Mesos container log forwarding with Filebeat

The next level

In the previous post we managed to forward container logs to journald, but we could have done the same thing and much more if we could have forwarded the logs to systemd-cat instead. We wouldn't have had to write any code at all if that was possible.

So we're going to make that possible by backporting an upcoming "external" container logger, being developed for the next release of Mesos, as a module compiled for the currently stable release. That's version 1.0.1 at the time of writing.

Then we'll use this module to set up log forwarding from Mesos containers to Graylog using Filebeat 1.3 and include additional fields from the Mesos executor's environment.

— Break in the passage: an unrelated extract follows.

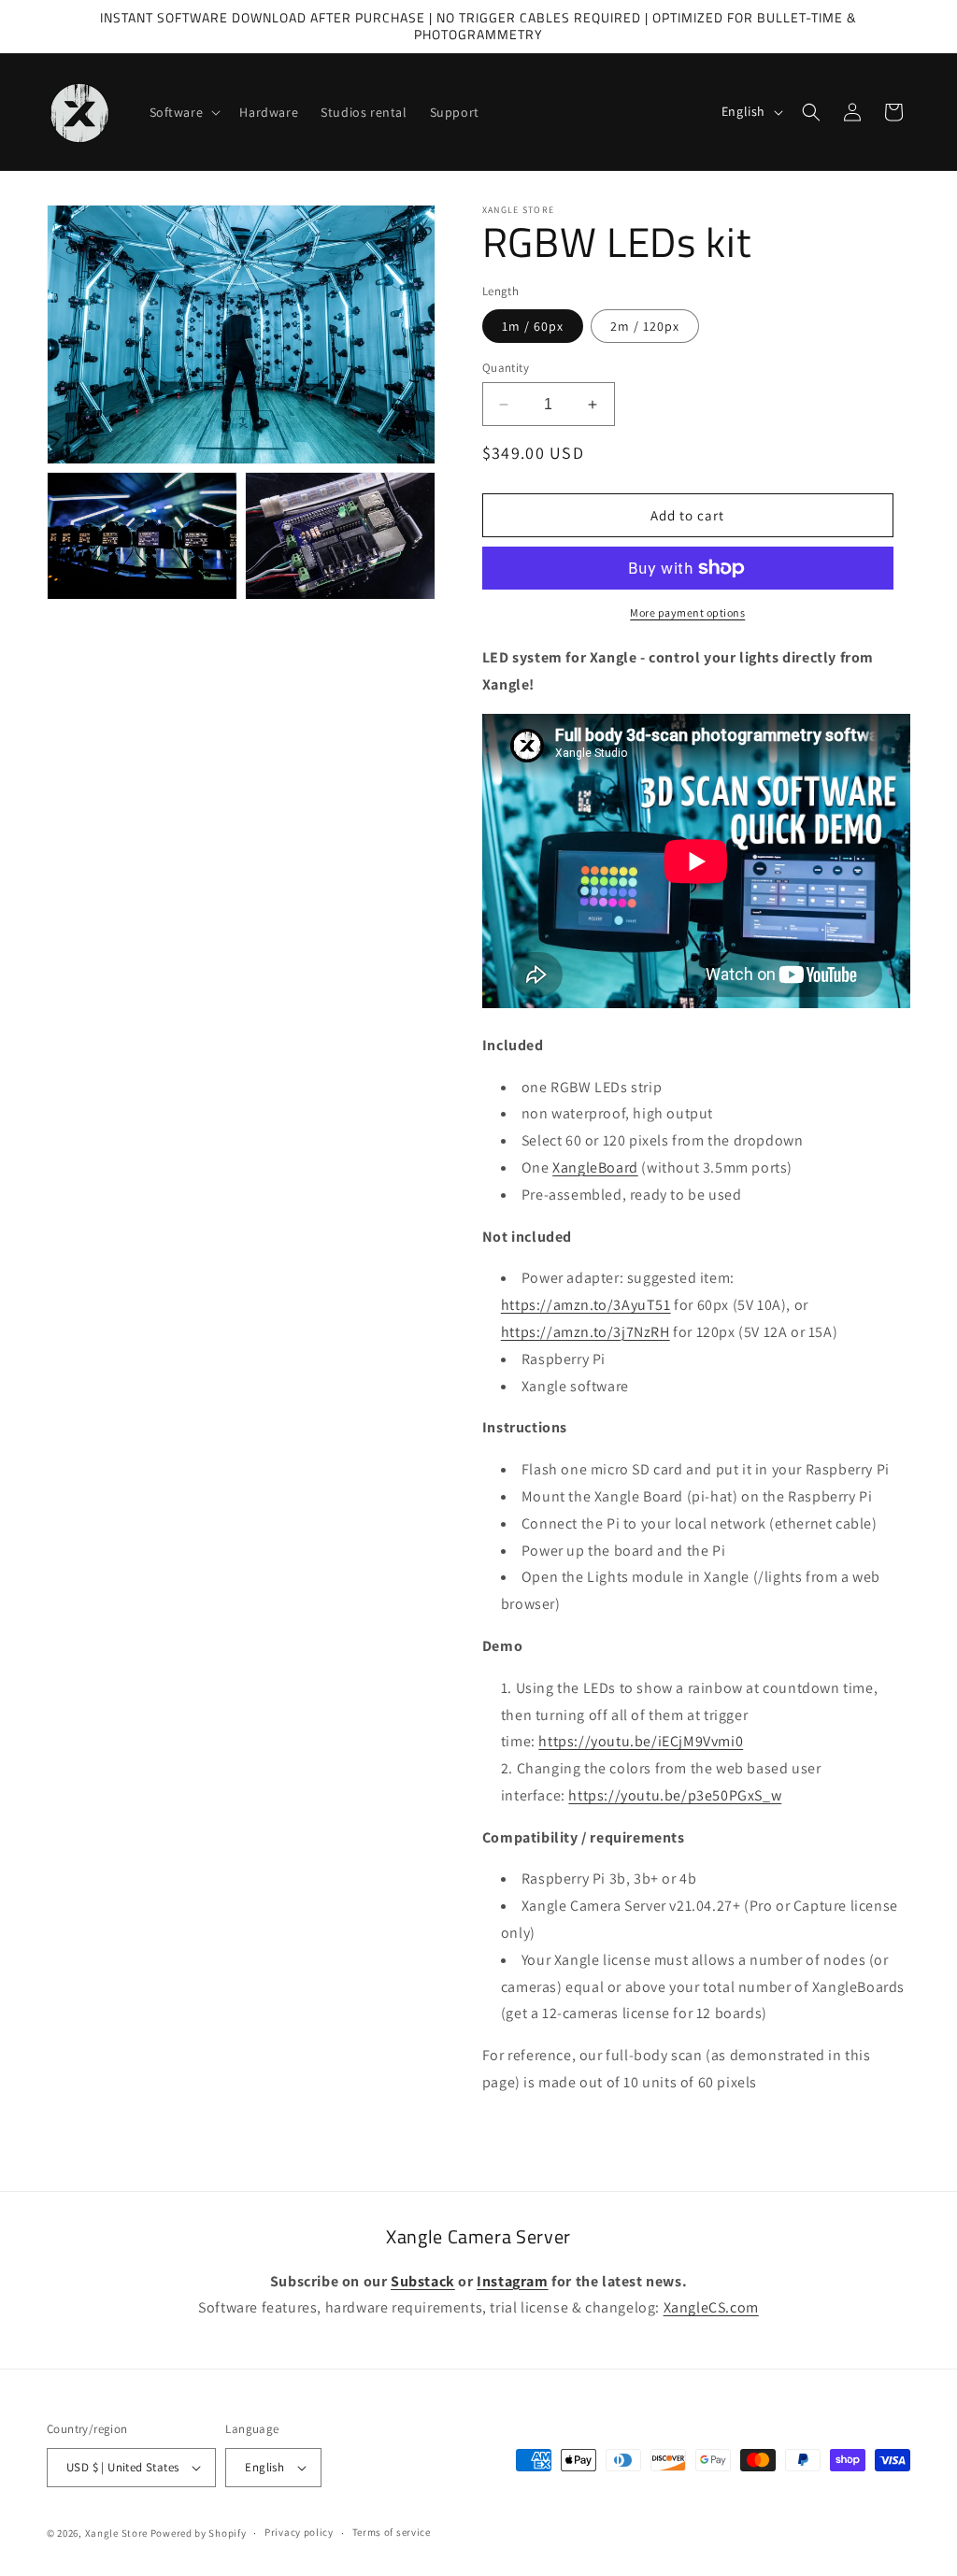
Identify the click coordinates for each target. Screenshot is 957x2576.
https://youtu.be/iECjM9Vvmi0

Mesos and external container loggers

Apache Mesos has had support for a LogrotateContainerLogger since version 0.27, but if you look at what that container logger you'll find that all it does is receive input from standard input and standard error, counts the number of bytes received, and writes to the stdout and stdout files in the sandbox directory.

It calls logrotate once a configurable number of bytes has been received. This logic is implemented by mesos-logrotate-logger which is a stand-alone program. Why do we need a separate module to feed logs to this specific external program?

MESOS-6003 was created to add a logging module for logging to any external program. Thanks to the hard work of Will Rouesnel, shepherded by Joseph Wu, this is almost completed.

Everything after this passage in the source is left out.